= Urban Training Project =

Encourages South African workers to form new trade unions

The Urban Training Project (UTP) was an initiative to encourage black workers in South Africa to form new trade unions.

During the 1960s, the Trade Union Council of South Africa (TUCSA) had first permitted unions representing black workers to affiliate, then banned them, in response to a backlash from many of its white affiliates. Its African affairs section closed in 1969. Former officials of the section established the Urban Training Project in Johannesburg the following year, with the intention of educating black workers on trade unionism and works councils.
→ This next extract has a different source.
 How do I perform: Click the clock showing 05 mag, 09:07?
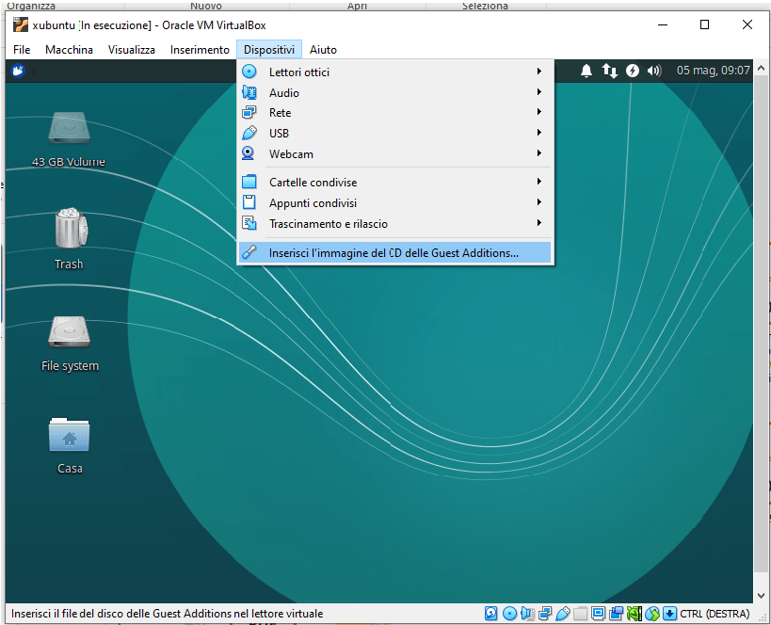713,71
Numerous trade unions were created through the work of the project:

| Union | Abbreviation | Founded |
|---|---|---|
| Building, Construction and Allied Workers' Union | BCAWU | 1975 |
| Commercial Catering and Allied Workers' Union of South Africa | CCAWUSA | 1976 |
| Glass and Allied Workers' Union | GAWU | 1975 |
| Laundry and Dry Cleaning Workers' Association | LDCWA | 1972 |
| National Union of Textile Workers | NUTW | 1973 |
| Paper, Wood and Allied Workers' Union | PWAWU | 1974 |
| South African Chemical Workers' Union | SACWU | 1972 |
| Sweet, Food and Allied Workers' Union | SFAWU | 1974 |
| United Automobile, Rubber and Allied Workers' Union | UAW | 1975 |

In 1973, the affiliates founded the Black Consultative Committee (BCC), as a loose federation. This began working closely with TUCSA, and led rival unions to accuse the BCC unions of not being truly independent.

In 1979, some of the committee's affiliates joined the new Federation of South African Trade Unions, leading to their expulsion from the group. Most of the remaining unions took part in the formation of the Council of Unions of South Africa on 14 September 1980.